Wenn sich das eigene Glauben und Sehnen ins Jenseits richtet, wenn sich die Erlösung auslagern lässt in eine andere Welt oder Bewusstseinsart, kann man mit Hoffnungslosigkeit im Hier und Jetzt umgehen. Politik aber ist ein durch und durch irdisches Geschäft, die Gestaltung der Gegenwart unter Hinzunahme von Vergangenheit und Zukunft.

Gesellschaften, die den Mangel verwalten mussten, gab und gibt es reichlich. Kollektive, die den sicheren Untergang vor Augen haben, ebenfalls. Aber wie entwirft man in dieser Zwischenwelt ein politisches Programm, das mitreißt und anschiebt, aber dabei trotzdem ungeschönt die Wirklichkeit anerkennt?

Wie orientiert sich eine Gemeinschaft, die weder der Apokalypse entgegensieht noch der goldenen Zukunft, sondern der stetigen Erosion? Alex Steffen hat immerhin ein Wort für diesen Zustand. Transapokalyptisch. Das ist noch kein Umgang damit, aber immerhin ein Begriff.

Auf ihrem lehnenlosen Stuhl wird Carolin Emcke immer ungeduldiger. »In mir regt sich einfach enormer Widerstand gegen jede Wehleidigkeit, die zu Passivität führt. Es war eine Illusion, dass man unbeschwert hätte sein können. Das Beste, das jetzt vorbei zu sein scheint, war doch gar nicht das Beste.« Denn dieses scheinbar Beste hat in die neue transapokalyptische Wirklichkeit geführt und hatte auch sonst so seine Härten.

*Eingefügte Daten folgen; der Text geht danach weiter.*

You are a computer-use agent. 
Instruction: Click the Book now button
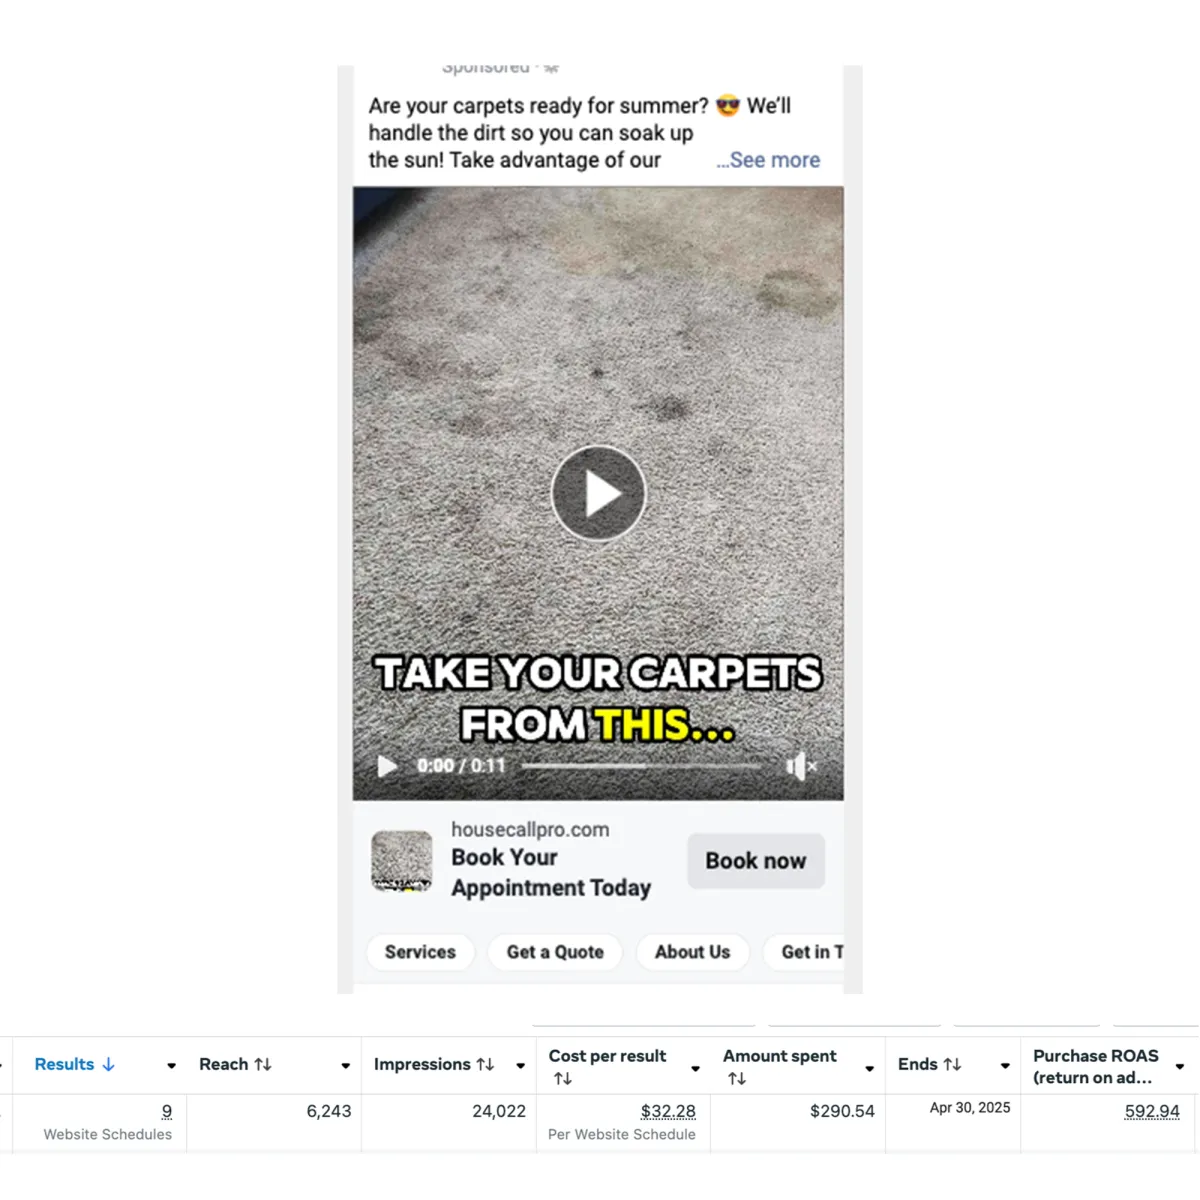[756, 861]
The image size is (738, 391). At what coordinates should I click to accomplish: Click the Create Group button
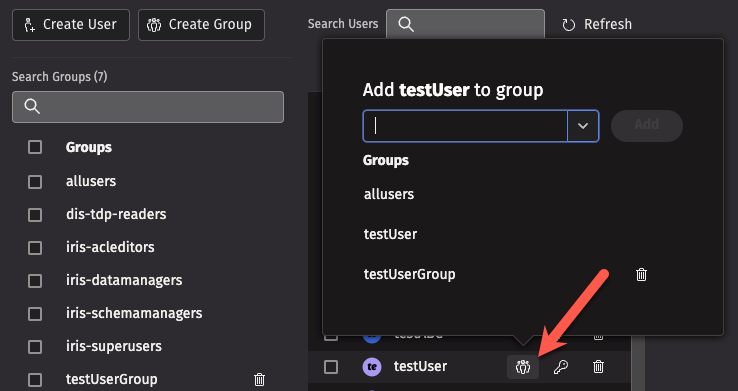pos(201,24)
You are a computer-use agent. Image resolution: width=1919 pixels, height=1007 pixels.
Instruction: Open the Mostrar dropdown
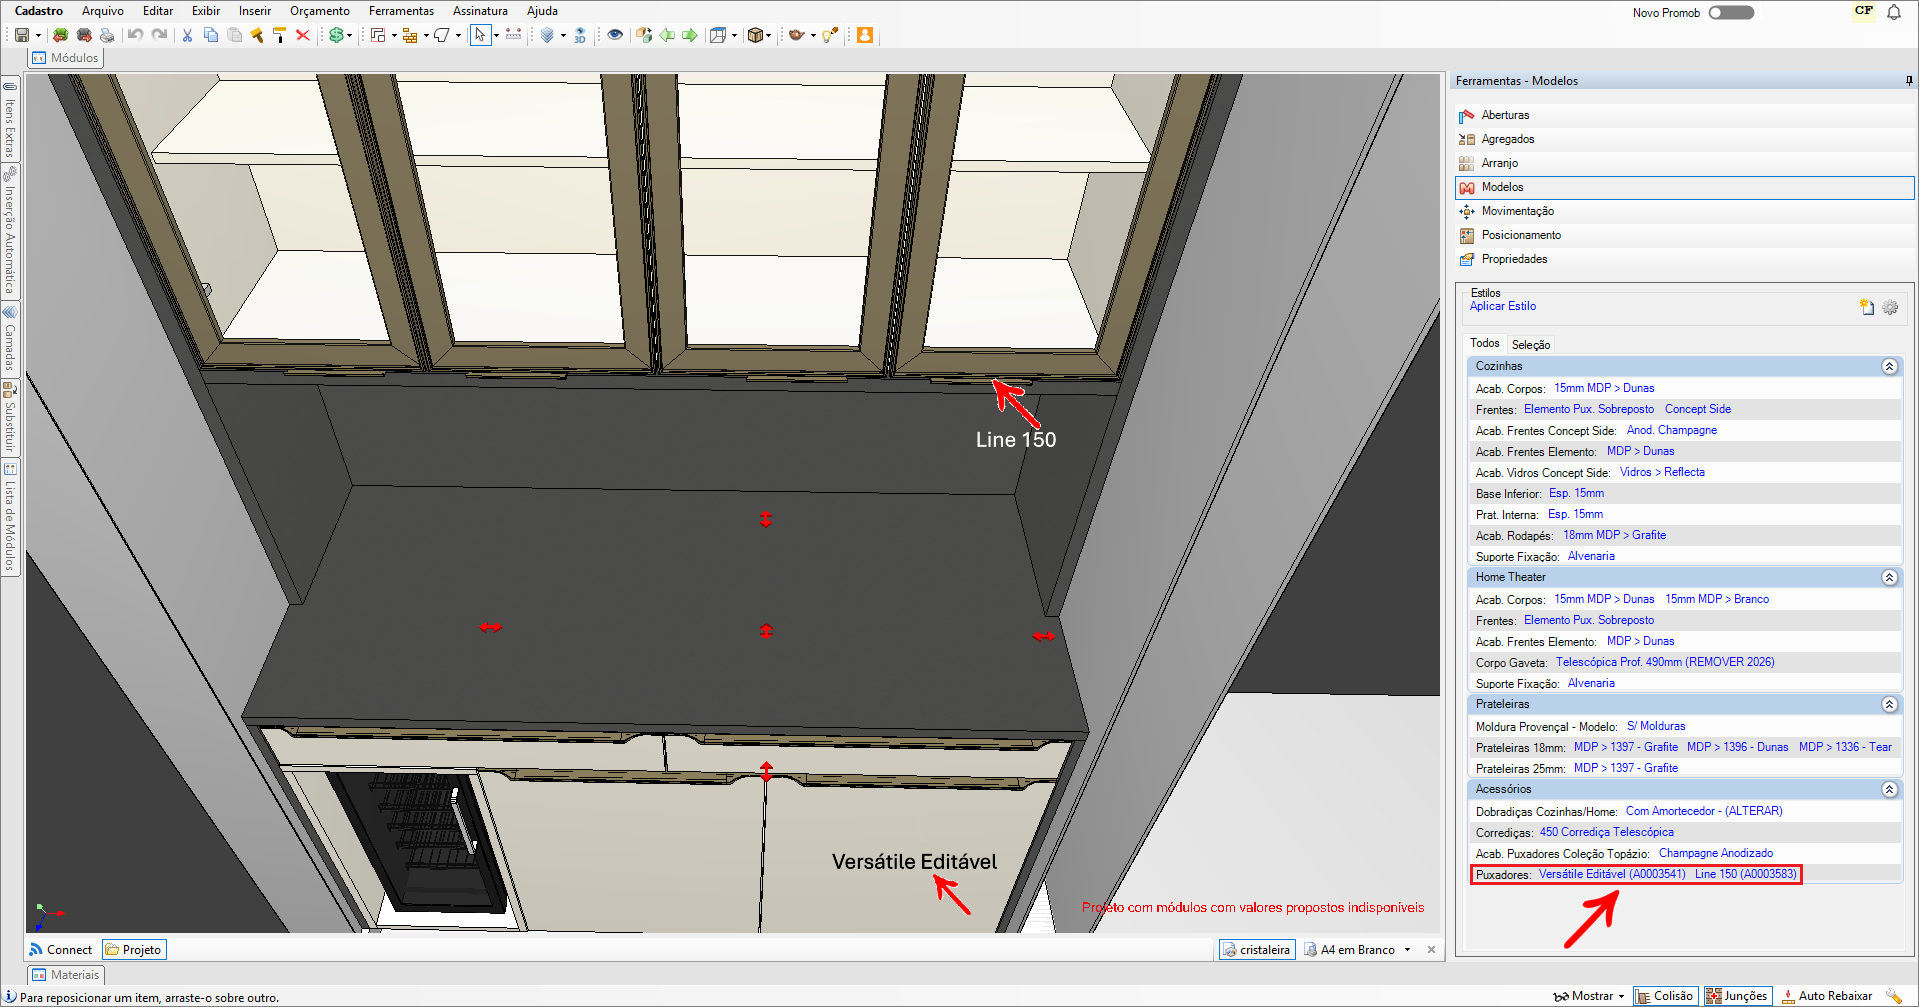click(1590, 996)
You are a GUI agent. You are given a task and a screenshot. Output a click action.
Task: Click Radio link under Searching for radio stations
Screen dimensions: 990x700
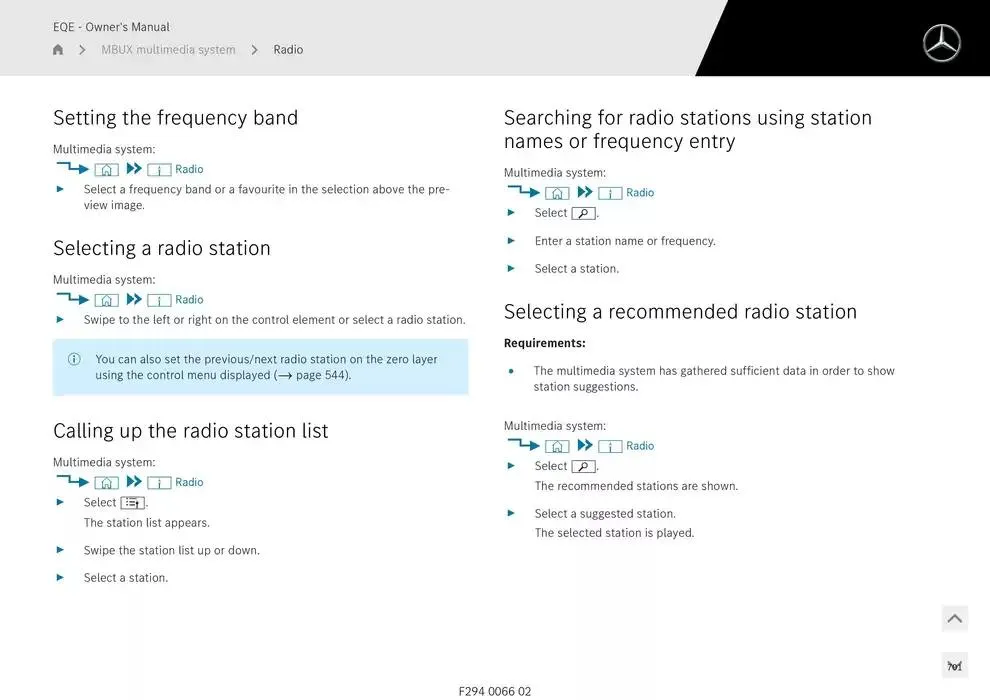coord(640,193)
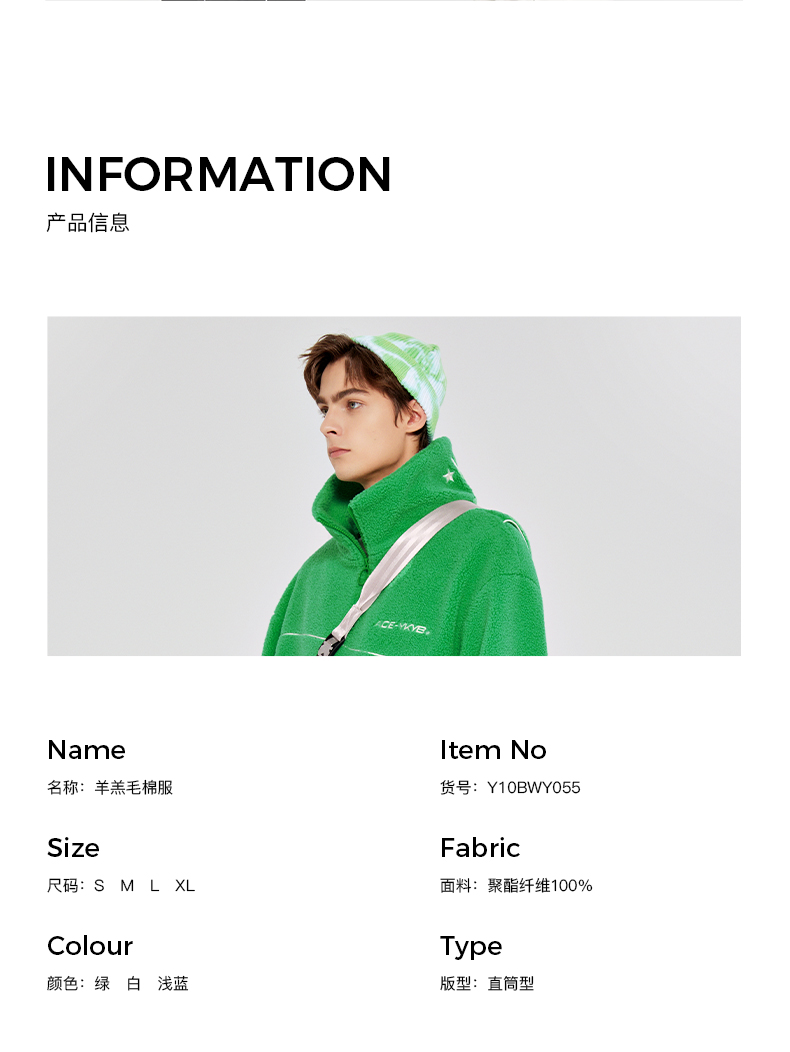Click the fabric value 聚酯纤维100%
This screenshot has width=790, height=1052.
point(540,886)
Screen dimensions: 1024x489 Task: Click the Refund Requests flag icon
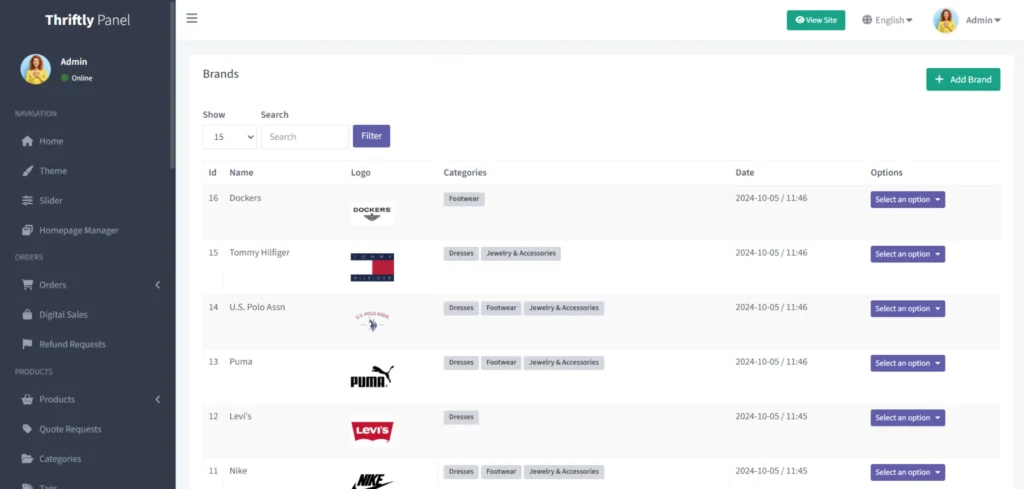(x=28, y=344)
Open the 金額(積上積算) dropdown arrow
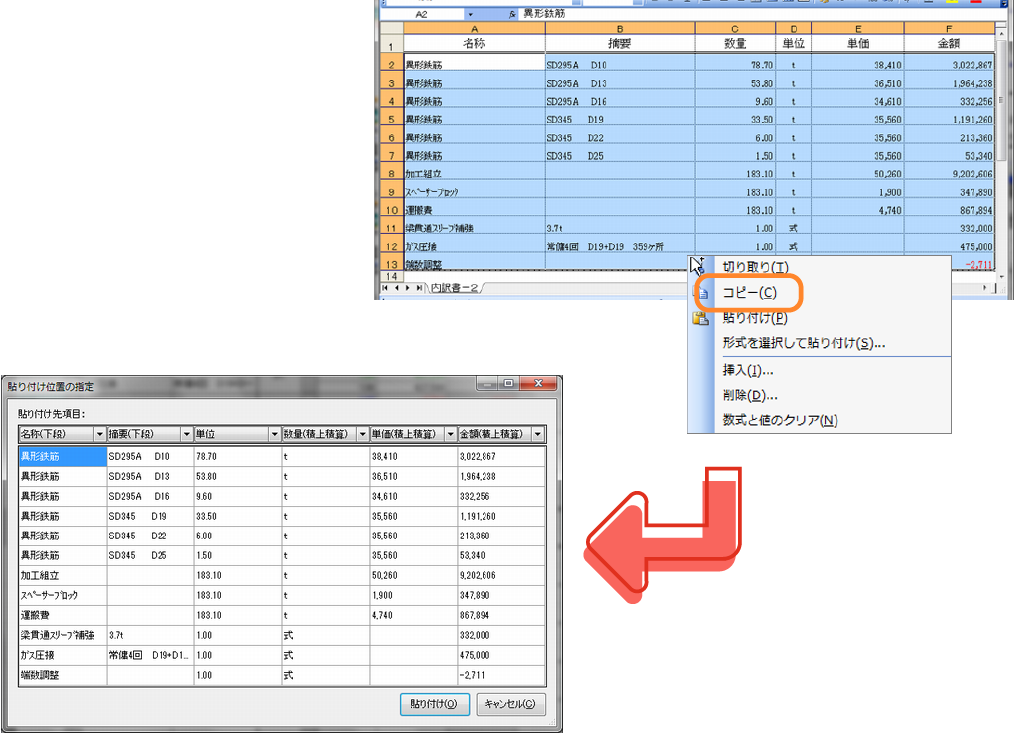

Stimmt ja, zweifellos. Aber wie findet man jetzt das neue Beste, das sich auch so anfühlt, Frau Emcke?

»Das ist jetzt mal richtig Crunchtime«, sagt sie, wie die Zeit am Ende eines Fußball- oder Basketballspiels, in der es wirklich zählt. »Wir müssen eben die nächsten Jahre als die besten definieren. Es gibt eine brutale Dringlichkeit, gravierende Veränderungen zu gestalten, das kann ja auch inspirieren, dass es jetzt die Möglichkeit gibt, eine Gesellschaft wirklich gerechter, nachhaltiger, lebenswerter, inklusiver zu schaffen. Das kann auch Lust machen.«

Gibt es diese Möglichkeit? Vielleicht, wenn man es so sieht: Die Welt bislang war so weit weg von gut, dass man der guten Gesellschaft näher kommen kann als je zuvor, selbst wenn die Umstände gegen einen arbeiten.

Emcke formuliert es so: »Der Kampf für eine bessere Welt war immer ein Uphill Battle«. Also eine Schlacht, in der die Verteidiger der Ungerechtigkeit sich oben auf dem Berg verschanzt haben. Zweifellos, nur wie geht man damit um, dass der Berg von Jahr für Jahr steiler wird, die Waffen der Gegner besser, die eigenen rostiger?

»In sozialen Kämpfen gibt es auch etwas Sinnstiftendes, etwas Beglückendes, unabhängig davon ob oder wie viel ›Erfolg‹ man hat«, sagt Emcke. Das ist noch keine Garantie für eine neue mindestens ebenso gute Welt. Aber zumindest eine Haltung auf dem Weg dorthin.